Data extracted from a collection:
———
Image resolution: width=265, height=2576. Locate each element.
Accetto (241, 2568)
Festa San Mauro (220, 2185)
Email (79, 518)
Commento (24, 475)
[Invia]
———
## [Exercise goal]
Every entry, from top to bottom, should be repeated word for word.

## [Output of the task]
Image resolution: width=265, height=2576. Locate each element.
Accetto (241, 2568)
Festa San Mauro (220, 2185)
Email (79, 518)
Commento (24, 475)
[Invia]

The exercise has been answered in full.